National Defence Radio Establishment (Sweden) - History

History

Signals Intelligence has existed in Sweden since 1905 when Swedish General Staff and Naval Staff respectively, had departments for signals intelligence and cryptanalysis. These departments succeeded, for instance, to decode the Russian Baltic Sea Fleet cipher. After World War I, this ability mostly ceased as politicians did not see its value and did not grant funding. The Swedish Navy still continued in a smaller scale and developed the competence further. One of the first major successes was in 1933 when the cipher of the Russian OGPU (predecessor to KGB) was solved.

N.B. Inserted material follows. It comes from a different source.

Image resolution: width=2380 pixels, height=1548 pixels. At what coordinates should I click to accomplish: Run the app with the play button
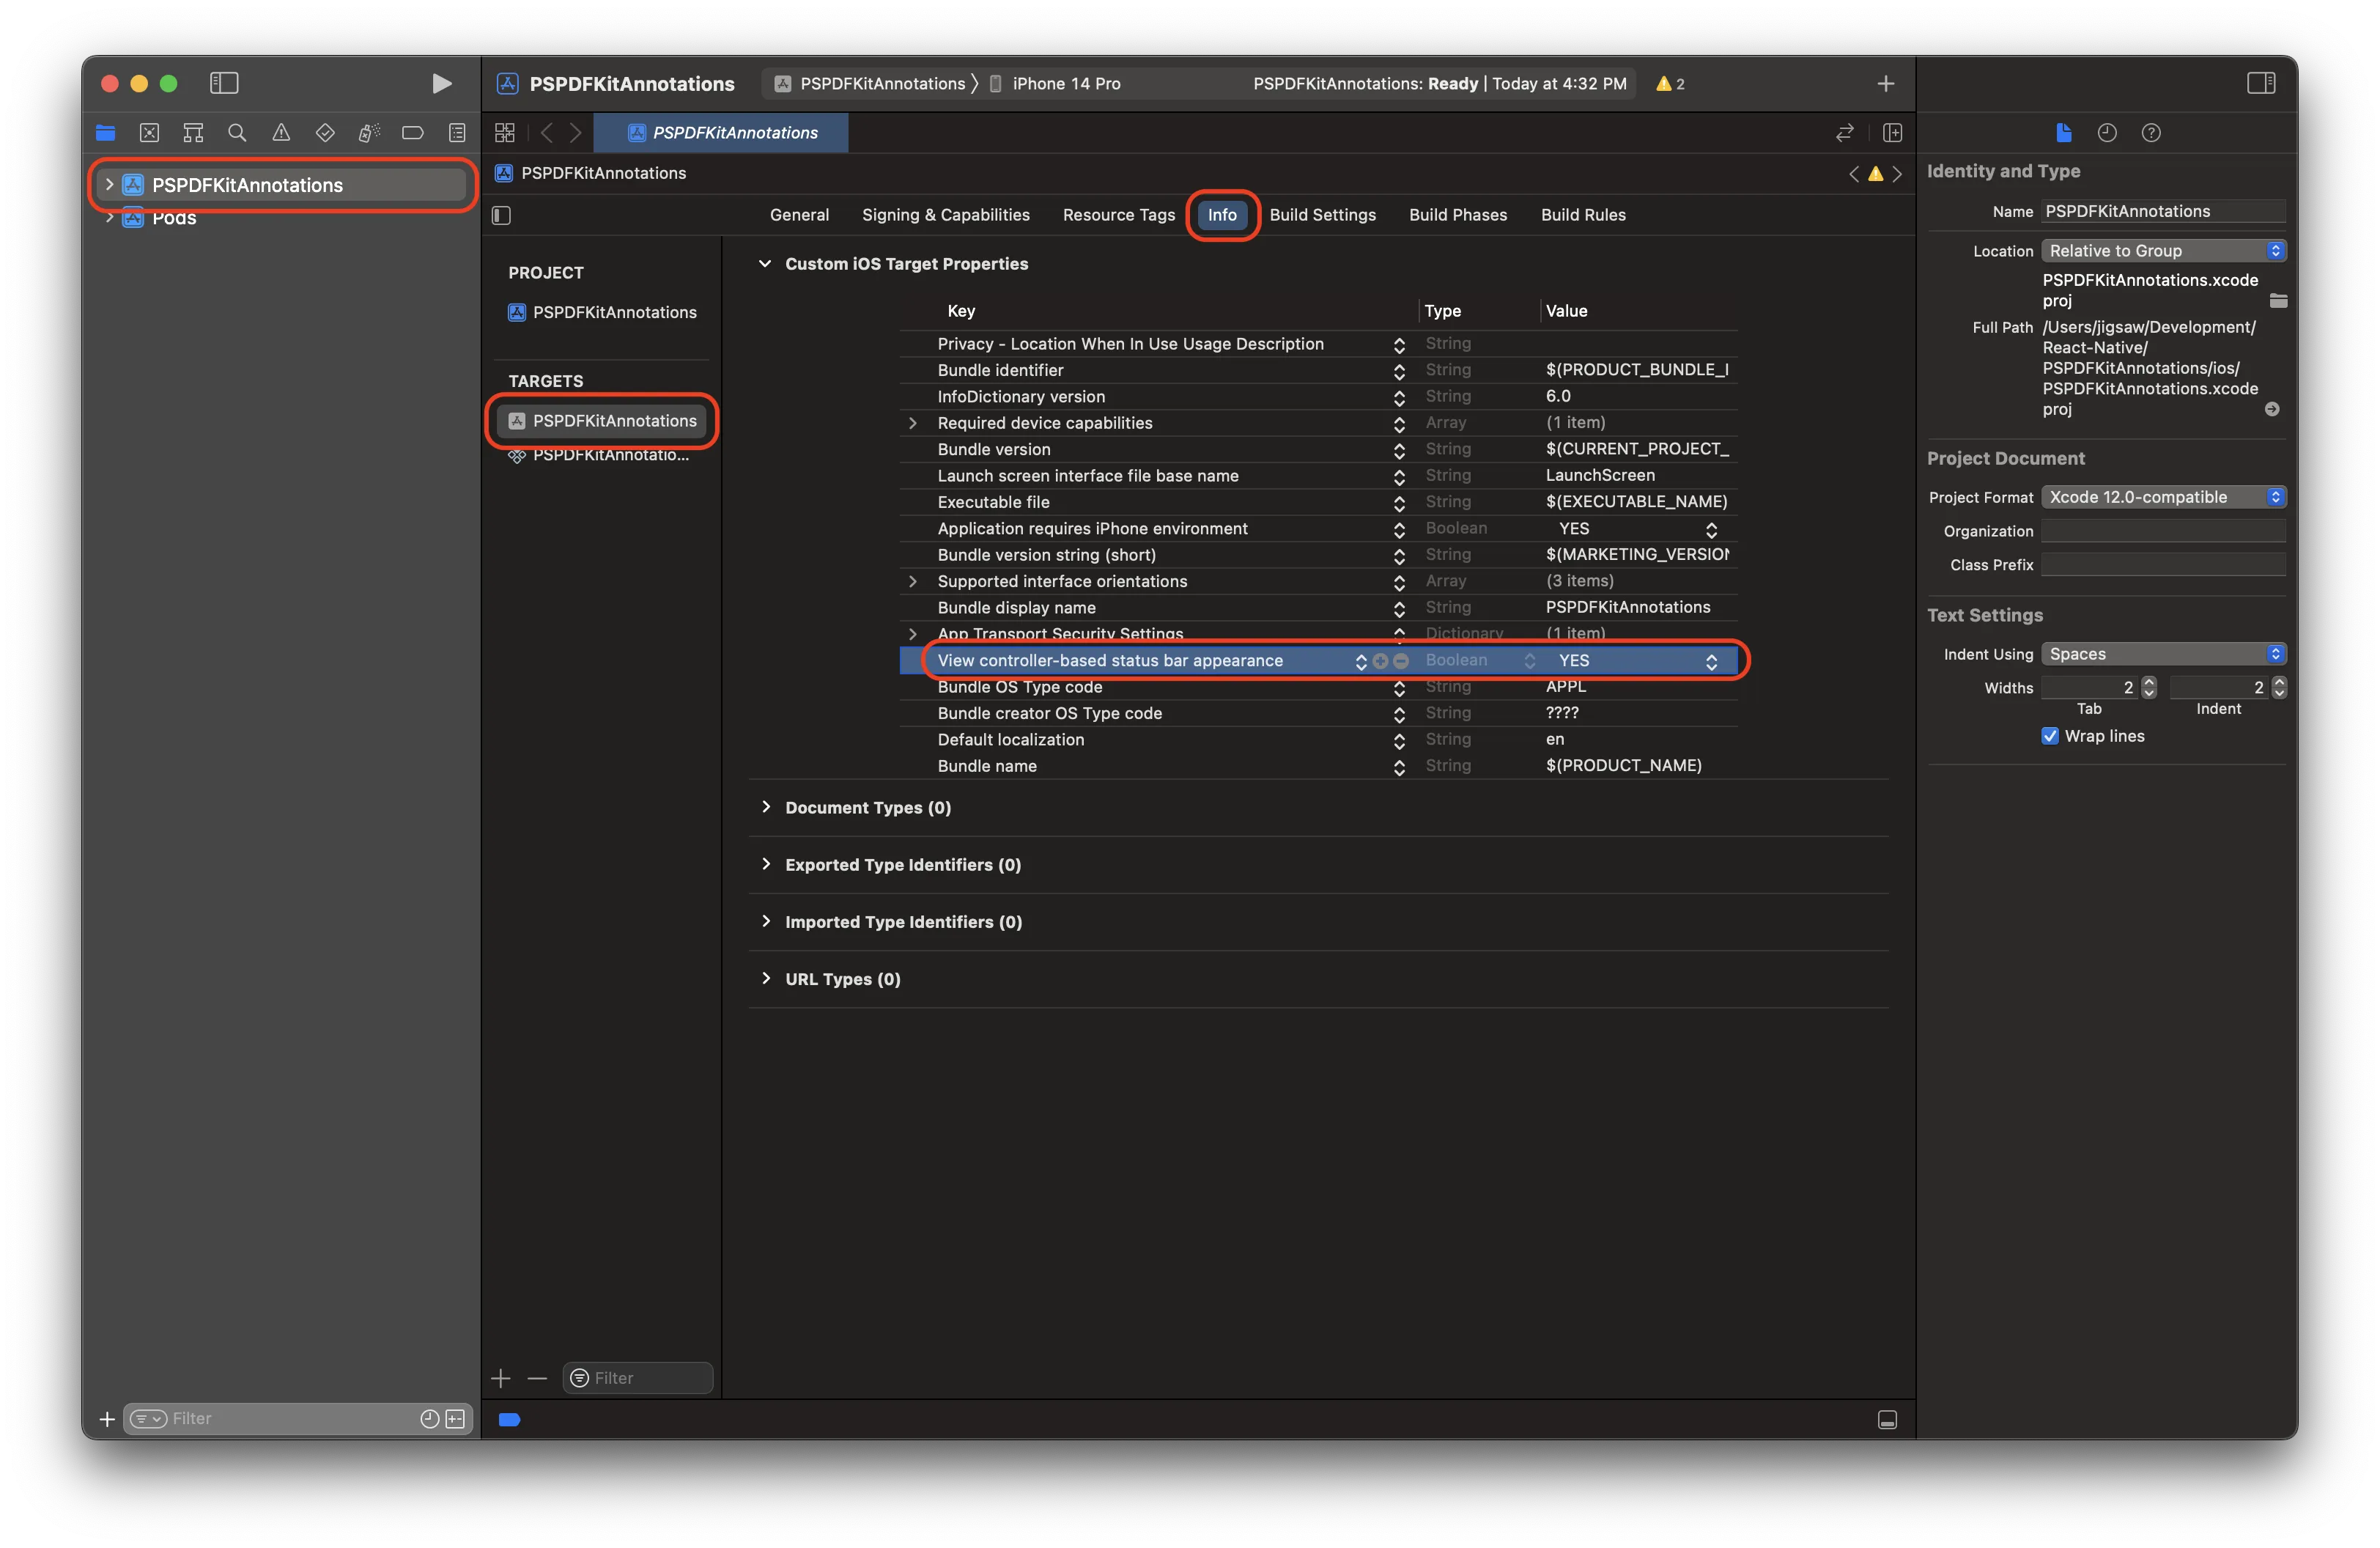pos(440,83)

In 1937, the Swedish Defence Staff was established and the Crypto Department, with its Crypto Detail IV, was responsible for cryptanalysis. In 1940, when Germany occupied Denmark and Norway, the German Wehrmacht requested to use the Swedish telephone network for its communication. This was accepted and Crypto Detail IV immediately started to intercept. The traffic was almost always encrypted by the German state-of-the-art cipher machine Geheimfernschreiber. This device was believed to produce indecipherable messages, with its 893,622,318,929,520,960 different crypto key settings. After two weeks of single hand work, the Swedish professor of mathematics Arne Beurling decoded the cipher of the G-schreiber with only use of pencil and paper. This achievement was described by David Kahn, in his book The Codebreakers: "Quite possibly the finest feat of cryptanalysis performed during the Second World war was Arne Beurling's solution of the secret of the G-schreiber." During World War II, some 296,000 German messages were intercepted and in 1942 the Swedish Government took the decision to establish Försvarets Radioanstalt.

The first stationary collection site was located in the middle of Stockholm, but in 1940 it was moved to a number of villas in the suburban island of Lidingö. More sites were established in Sweden and in 1943, FRA moved its headquarters to Lovön, some 15 km from Stockholm. In the 1960s, even the location of the FRA headquarters was still highly secret.